Detrás del rey, mirándose por detrás de la visera e intercambiando sonrisas y guiños, estaban el obispo Chauveau, Juan de Artois, Douglas, Eustaquio de Ribemon e incluso Audrehem, y por supuesto el arcipreste, al parecer tan satisfechos porque habían conseguido que el legado del Papa fracasara como lo hubieran estado de derrotar a los ingleses.

Durante un instante perdí los estribos, tanto me agobiaba la cólera, y pensé en la posibilidad de revelar que ejercía el poder de excomunión. ¿Y qué? ¿Qué efecto habría tenido mi gesto? De todos modos, los franceses habrían desencadenado el ataque, y yo hubiese conseguido únicamente que se revelase con más claridad aún la impotencia de la Iglesia. Me limité a agregar: «Señor, Dios juzgará cuál de vosotros dos ha demostrado ser mejor cristiano.»

Y monté y fui por última vez al bosquecillo. Hervía de cólera. «¡Que estos locos revienten todos! —me decía mientras galopaba—. El Señor no necesitará elegir; todos merecen el infierno.»

Llegué frente al príncipe de Gales y le dije:

—Hijo, haced lo que podáis; tendréis que combatir. No pude hallar compasión ni acuerdo en el rey de Francia.

—Batirnos es nuestra intención —respondió el príncipe—. ¡Que Dios me ayude!

Después, amargado y triste, me dirigí a Poitiers. Fue precisamente el momento que eligió mi sobrino de Durazzo para decirme:

—Tío, os ruego me relevéis del servicio. Deseo combatir.

—¿Y contra quien? —grité.

—Por supuesto, al lado de los franceses.

—¿No te parece que ya son bastante numerosos?

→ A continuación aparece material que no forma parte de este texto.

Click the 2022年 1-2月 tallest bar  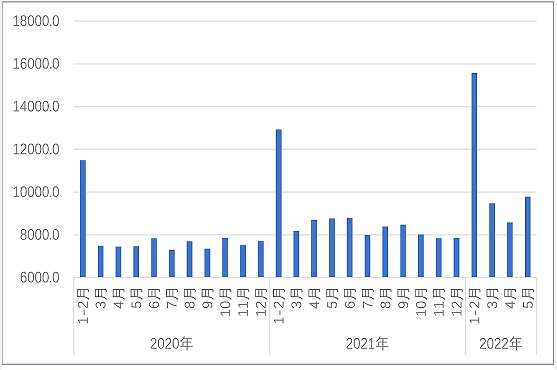coord(474,175)
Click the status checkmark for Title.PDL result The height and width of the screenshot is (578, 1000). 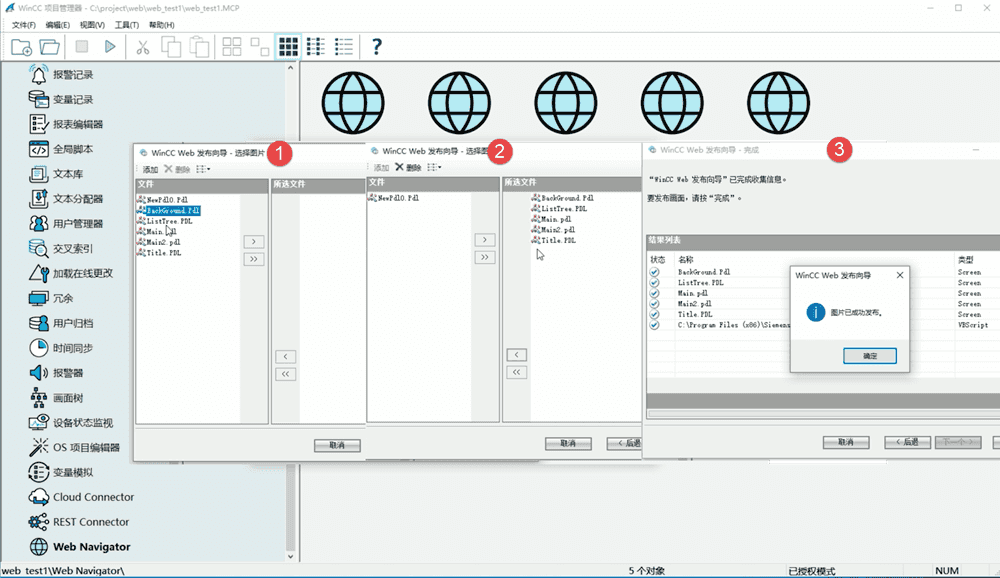click(x=655, y=314)

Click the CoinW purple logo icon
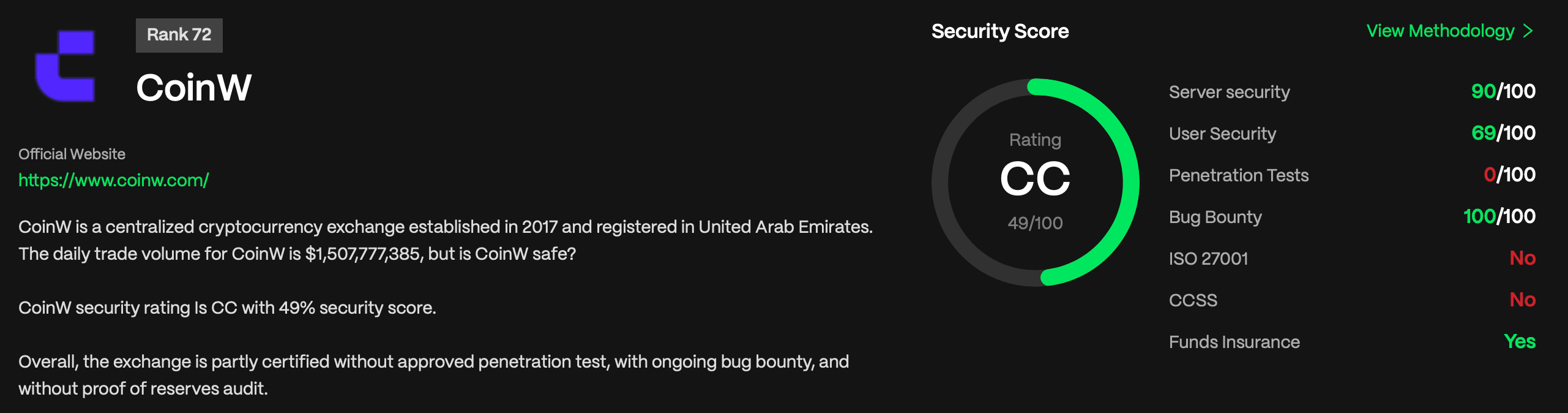65,66
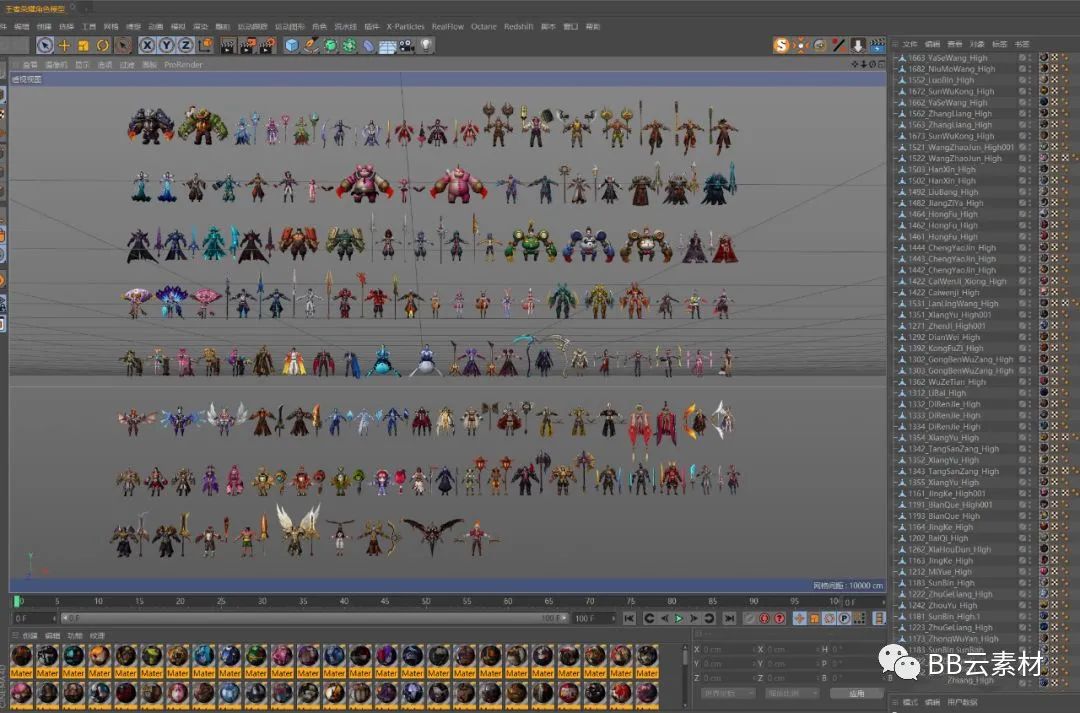Viewport: 1080px width, 713px height.
Task: Click the Apply button in coordinates panel
Action: click(x=856, y=693)
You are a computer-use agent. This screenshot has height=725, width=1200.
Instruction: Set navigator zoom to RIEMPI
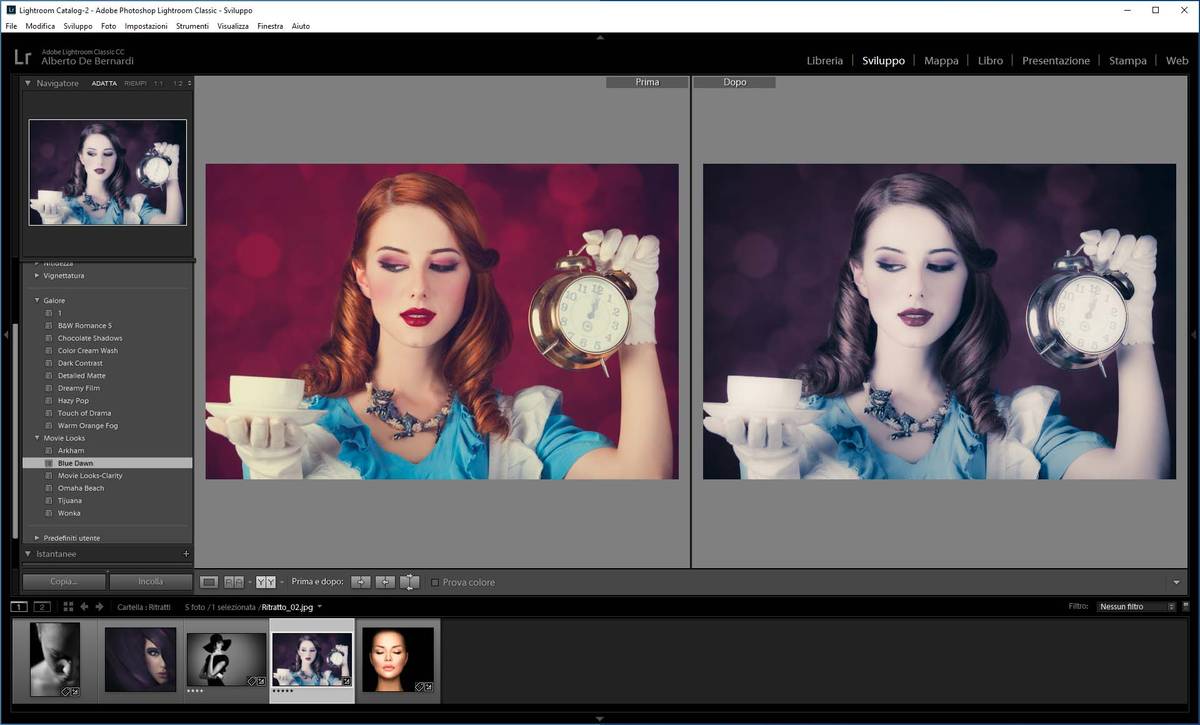[135, 84]
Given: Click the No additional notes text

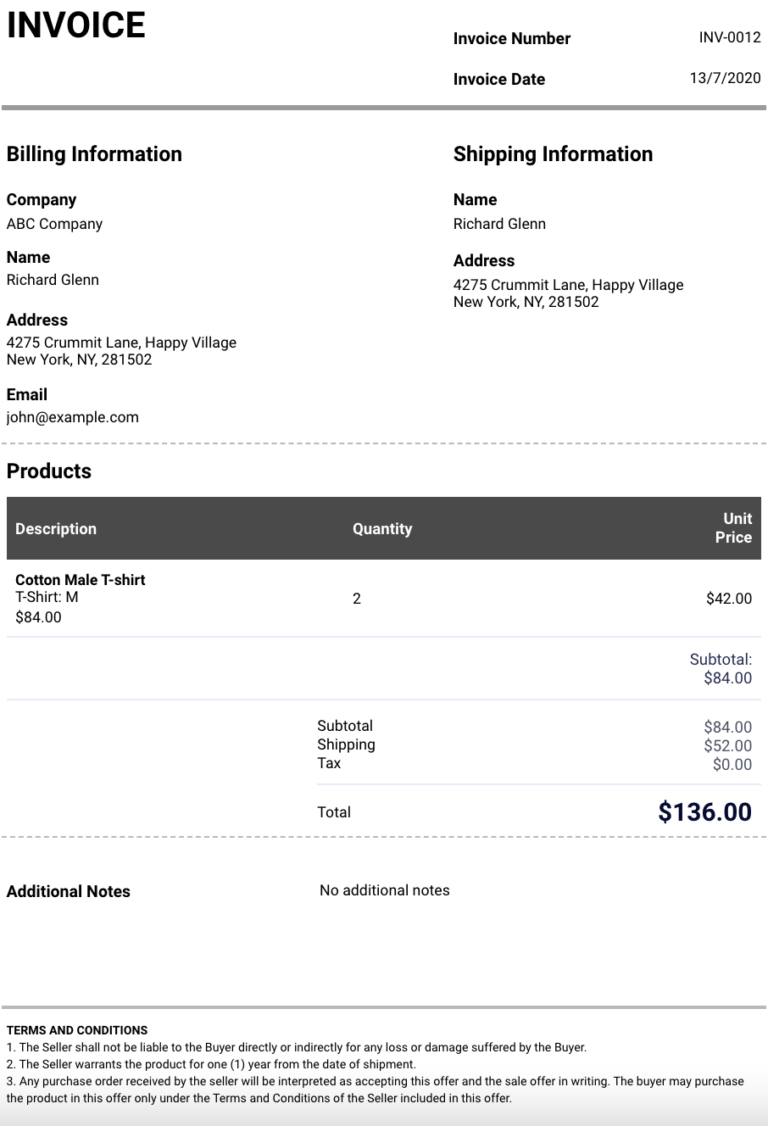Looking at the screenshot, I should coord(384,890).

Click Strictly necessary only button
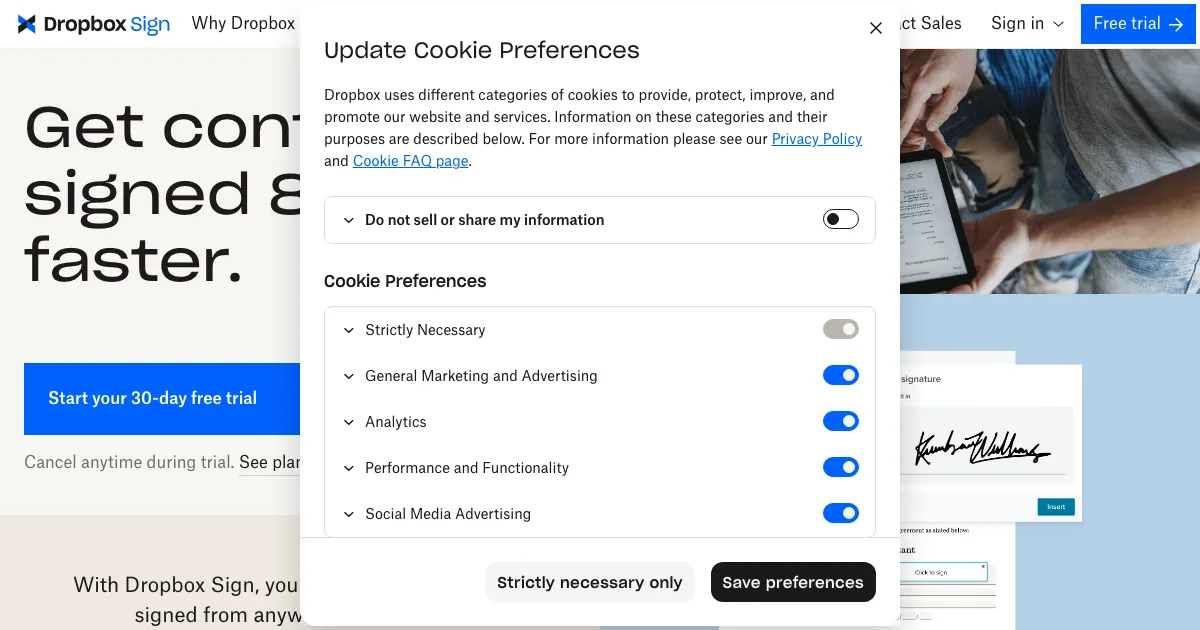pyautogui.click(x=589, y=582)
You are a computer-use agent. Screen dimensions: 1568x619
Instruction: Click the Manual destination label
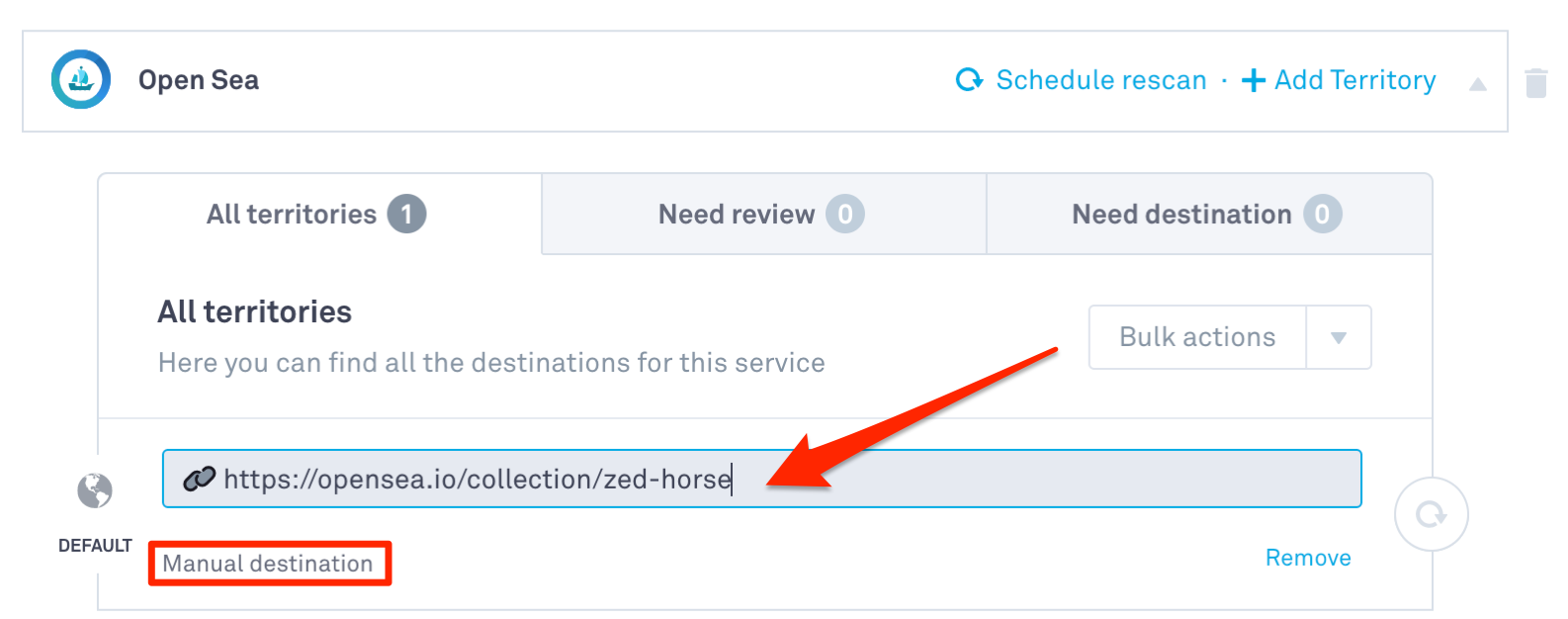(x=268, y=564)
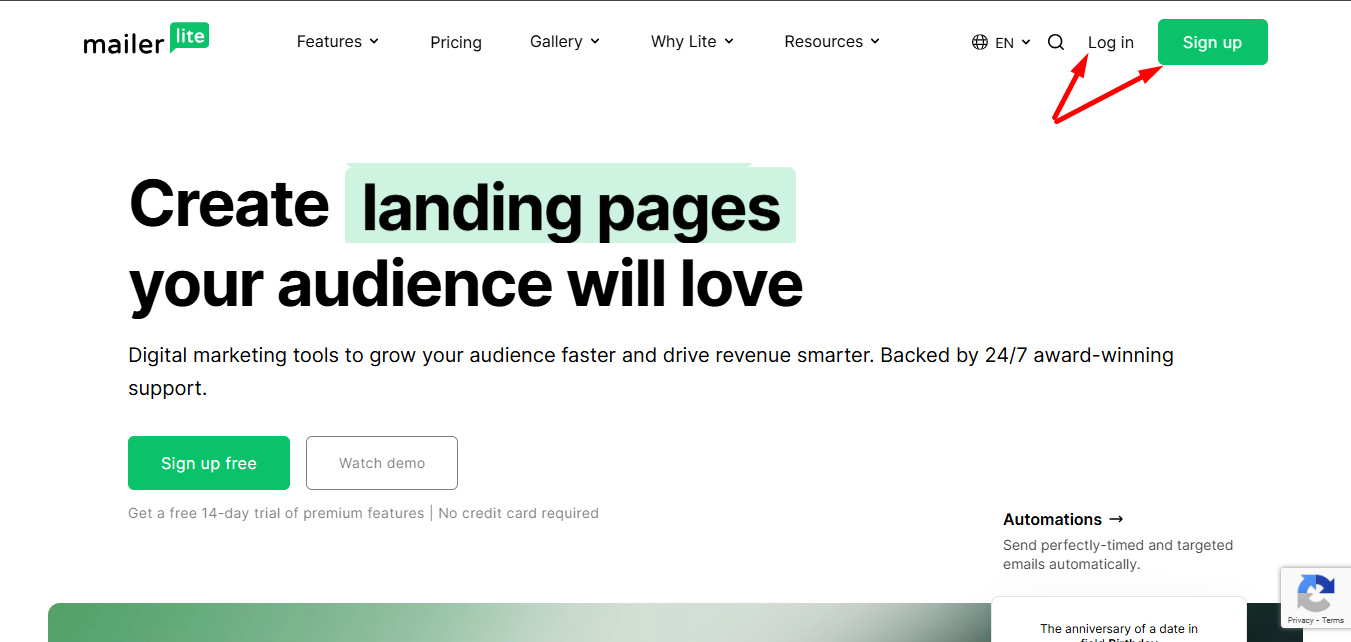Open the Why Lite dropdown
Viewport: 1351px width, 642px height.
coord(692,42)
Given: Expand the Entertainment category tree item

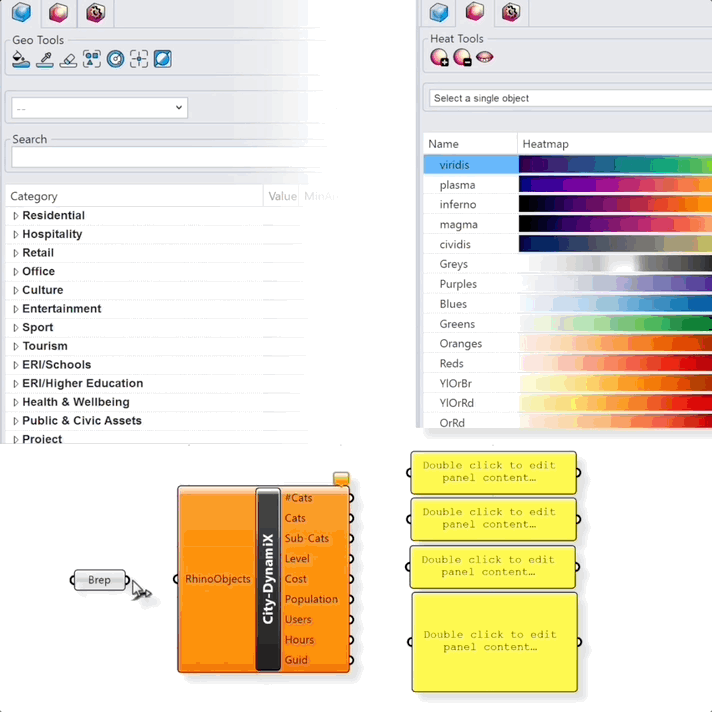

—Tío, comprended que se librará una batalla y que no es digno de un caballero negarse a participar. Si mi señor de Heredia os pide otro tanto...

Hubiera debido reprenderlo enérgicamente y decirle que la Santa Sede lo había elegido para escoltarme en una misión de paz, y que unirse a una de las dos partes sería, a los ojos de muchos, no un acto noble sino una forma de faltar a su deber. Hubiera debido limitarme sencillamente a ordenar que permaneciese conmigo... estaba cansado e irritado. Y hasta cierto punto lo entendía. También yo deseaba aferrar una lanza y atacar, no sé muy bien a quién, quizás al obispo Chauveau, de modo que grité: « ¡Id al diablo ambos! ¡Y qué os aproveche!» Fueron las últimas palabras que dirigí a mi sobrino Roberto. Me lo reprocho. Me lo reprocho profundamente...

VII.- La mano de Dios

Si uno no participó en ella, es muy difícil describir ordenadamente una batalla, y también lo es incluso cuando uno estuvo. Sobre todo cuando su desarrollo es tan confuso como en el caso de la de Maupertuis... Me la relataron, varias horas después, de veinte modos diferentes, y cada narrador la juzgaba desde el lugar que ocupaba y consideraba importante sólo lo que él había hecho. Esto vale sobre todo para los vencidos que, según decían, jamás se habrían visto en esa condición de no ser por culpa de sus vecinos, quienes a su vez afirmaban otro tanto.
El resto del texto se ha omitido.